The most exciting news was the announcement that the festival will feature the world premiere of American indie king Hal Hartley’s Fay Grim. A sequel of sorts to Hartley’s 1997 Henry Fool, Fay Grim stars Parker Posey as a single mother desperately trying to protect her son from growing up like his now-vanished father, Henry, an egomaniacal garbage man and failed genius. The CIA tells her Henry died in a hotel fire in Sweden soon after he disappeared. But her brother Simon, whose been ruminating over the issue from his jail cell, is convinced that Henry’s seemingly worthless autobiography contains the coded history of unknown atrocities committed by a whole slate of foreign governments. When Fay heads to Paris to pick up Henry’s property, she falls into a rabbit hole of espionage that ultimately exposes the secret history of her “worthless” husband.
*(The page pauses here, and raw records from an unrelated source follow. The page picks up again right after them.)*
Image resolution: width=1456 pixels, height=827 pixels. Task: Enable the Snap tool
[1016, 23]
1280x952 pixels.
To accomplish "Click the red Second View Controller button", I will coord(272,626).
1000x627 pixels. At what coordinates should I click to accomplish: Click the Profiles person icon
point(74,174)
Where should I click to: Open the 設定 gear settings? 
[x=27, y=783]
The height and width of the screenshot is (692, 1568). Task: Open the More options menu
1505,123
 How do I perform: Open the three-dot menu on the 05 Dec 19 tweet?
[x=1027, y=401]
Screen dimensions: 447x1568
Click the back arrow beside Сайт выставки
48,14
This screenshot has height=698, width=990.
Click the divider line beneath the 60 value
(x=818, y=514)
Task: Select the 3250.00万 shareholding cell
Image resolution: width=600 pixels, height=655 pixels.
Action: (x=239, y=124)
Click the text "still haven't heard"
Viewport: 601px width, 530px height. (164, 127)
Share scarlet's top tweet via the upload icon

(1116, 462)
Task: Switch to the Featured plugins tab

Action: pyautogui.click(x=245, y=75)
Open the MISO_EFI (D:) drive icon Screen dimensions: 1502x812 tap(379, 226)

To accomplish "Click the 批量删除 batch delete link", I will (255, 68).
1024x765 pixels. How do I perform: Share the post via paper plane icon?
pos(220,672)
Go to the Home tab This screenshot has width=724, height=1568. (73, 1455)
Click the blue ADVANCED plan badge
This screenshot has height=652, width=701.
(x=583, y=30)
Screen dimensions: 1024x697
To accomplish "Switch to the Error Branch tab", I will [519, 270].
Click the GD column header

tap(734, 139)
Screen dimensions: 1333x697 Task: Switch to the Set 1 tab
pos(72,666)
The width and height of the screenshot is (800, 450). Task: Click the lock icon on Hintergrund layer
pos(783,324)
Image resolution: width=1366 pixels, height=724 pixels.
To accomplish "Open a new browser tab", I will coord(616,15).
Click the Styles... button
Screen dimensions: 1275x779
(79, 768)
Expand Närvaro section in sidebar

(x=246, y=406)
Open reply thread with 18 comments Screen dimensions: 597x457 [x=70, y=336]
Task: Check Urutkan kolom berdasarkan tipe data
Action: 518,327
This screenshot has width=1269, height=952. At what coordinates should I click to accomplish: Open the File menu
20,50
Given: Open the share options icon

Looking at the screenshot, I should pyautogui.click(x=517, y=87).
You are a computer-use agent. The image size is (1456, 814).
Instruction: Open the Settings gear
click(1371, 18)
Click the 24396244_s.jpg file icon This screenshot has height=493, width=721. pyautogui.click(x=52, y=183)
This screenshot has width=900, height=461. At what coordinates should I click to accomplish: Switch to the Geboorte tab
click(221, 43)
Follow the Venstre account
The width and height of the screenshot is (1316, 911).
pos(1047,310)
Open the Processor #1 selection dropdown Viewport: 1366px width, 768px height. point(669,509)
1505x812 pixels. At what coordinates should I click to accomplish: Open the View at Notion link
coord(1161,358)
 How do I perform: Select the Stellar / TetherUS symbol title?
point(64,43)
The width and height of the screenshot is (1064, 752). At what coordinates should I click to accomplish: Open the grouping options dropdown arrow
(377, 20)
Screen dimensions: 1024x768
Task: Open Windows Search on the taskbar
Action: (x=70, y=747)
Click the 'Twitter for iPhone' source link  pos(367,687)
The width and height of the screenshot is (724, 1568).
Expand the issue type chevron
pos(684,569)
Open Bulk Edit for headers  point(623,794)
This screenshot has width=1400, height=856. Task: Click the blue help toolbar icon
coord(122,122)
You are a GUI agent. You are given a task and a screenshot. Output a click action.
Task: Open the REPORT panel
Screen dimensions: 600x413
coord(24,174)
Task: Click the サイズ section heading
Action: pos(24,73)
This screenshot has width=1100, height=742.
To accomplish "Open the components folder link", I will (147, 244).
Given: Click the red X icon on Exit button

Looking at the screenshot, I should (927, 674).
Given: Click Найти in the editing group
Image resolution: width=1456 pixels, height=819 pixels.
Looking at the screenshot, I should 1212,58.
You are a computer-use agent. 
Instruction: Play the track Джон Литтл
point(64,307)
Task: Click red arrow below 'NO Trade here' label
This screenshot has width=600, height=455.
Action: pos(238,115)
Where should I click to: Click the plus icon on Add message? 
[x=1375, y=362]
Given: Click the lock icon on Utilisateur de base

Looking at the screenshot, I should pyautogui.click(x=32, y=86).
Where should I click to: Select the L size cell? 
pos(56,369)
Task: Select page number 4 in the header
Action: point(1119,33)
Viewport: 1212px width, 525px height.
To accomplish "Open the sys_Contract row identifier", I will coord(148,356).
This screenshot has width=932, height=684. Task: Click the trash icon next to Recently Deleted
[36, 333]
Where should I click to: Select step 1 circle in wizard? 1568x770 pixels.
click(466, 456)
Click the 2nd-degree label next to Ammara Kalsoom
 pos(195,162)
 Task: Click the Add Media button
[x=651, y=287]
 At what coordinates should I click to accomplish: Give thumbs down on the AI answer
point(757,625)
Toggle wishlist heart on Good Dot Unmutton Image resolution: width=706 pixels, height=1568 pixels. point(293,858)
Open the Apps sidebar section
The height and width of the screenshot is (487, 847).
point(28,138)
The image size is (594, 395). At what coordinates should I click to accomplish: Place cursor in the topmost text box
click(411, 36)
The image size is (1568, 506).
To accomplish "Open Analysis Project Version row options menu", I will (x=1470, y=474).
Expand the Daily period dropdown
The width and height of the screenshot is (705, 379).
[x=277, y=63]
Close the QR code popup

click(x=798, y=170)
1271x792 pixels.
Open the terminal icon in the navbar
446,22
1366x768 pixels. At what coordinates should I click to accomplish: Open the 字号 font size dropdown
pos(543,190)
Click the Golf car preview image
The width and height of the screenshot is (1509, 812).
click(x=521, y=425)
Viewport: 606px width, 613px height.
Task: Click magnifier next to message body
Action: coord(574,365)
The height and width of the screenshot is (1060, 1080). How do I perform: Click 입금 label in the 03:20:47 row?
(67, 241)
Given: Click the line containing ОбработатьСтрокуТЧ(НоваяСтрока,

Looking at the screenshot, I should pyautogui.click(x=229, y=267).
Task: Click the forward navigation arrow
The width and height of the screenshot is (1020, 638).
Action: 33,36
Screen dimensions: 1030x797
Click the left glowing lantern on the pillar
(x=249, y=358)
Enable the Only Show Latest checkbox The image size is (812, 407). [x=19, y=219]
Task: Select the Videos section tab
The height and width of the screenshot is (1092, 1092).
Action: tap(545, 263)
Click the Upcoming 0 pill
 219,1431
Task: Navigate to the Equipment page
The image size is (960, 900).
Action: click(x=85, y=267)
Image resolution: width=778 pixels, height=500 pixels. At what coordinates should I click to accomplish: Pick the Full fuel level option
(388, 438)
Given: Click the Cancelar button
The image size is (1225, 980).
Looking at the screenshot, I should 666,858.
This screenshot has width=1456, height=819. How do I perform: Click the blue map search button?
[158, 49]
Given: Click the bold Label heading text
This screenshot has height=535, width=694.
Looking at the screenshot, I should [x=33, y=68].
It’s probably a good idea to see Henry Fool first, but either way, this promises to be a dry, intellectual tour de force.

Also of note:British it-kid Shane Meadows’ This is England, about a young boy growing up in Thatcherite Britain who, after the death of his father, embraces skin-head culture and participates in the 1983 race riots.

Eytan Fox’s The Bubble, about the ripple effect felt by a group of previously politically oblivious young Tel Aviv scenesters when a gay romance blooms between two of them: Noam, an Israeli and Ashraf, a Palestinian.

Laurent Herbiet’s Mon Colonel, written and produced by renowned filmmaker Costa Gavras, about the conflicted relationship between a colonel and young officer during the colonial war between France and Algeria.

Acclaimed Japanese director Hirokazu Kore-eda’s first samurai film, Hana, about a young man struggling to avenge his father’s death.

Ari Sandel’s Vince Vaughn’s Wild West Comedy Show, a behind-the-scenes look at the complex psyches of four rising stand-up comedians as they ride around the states with Vince Vaughn.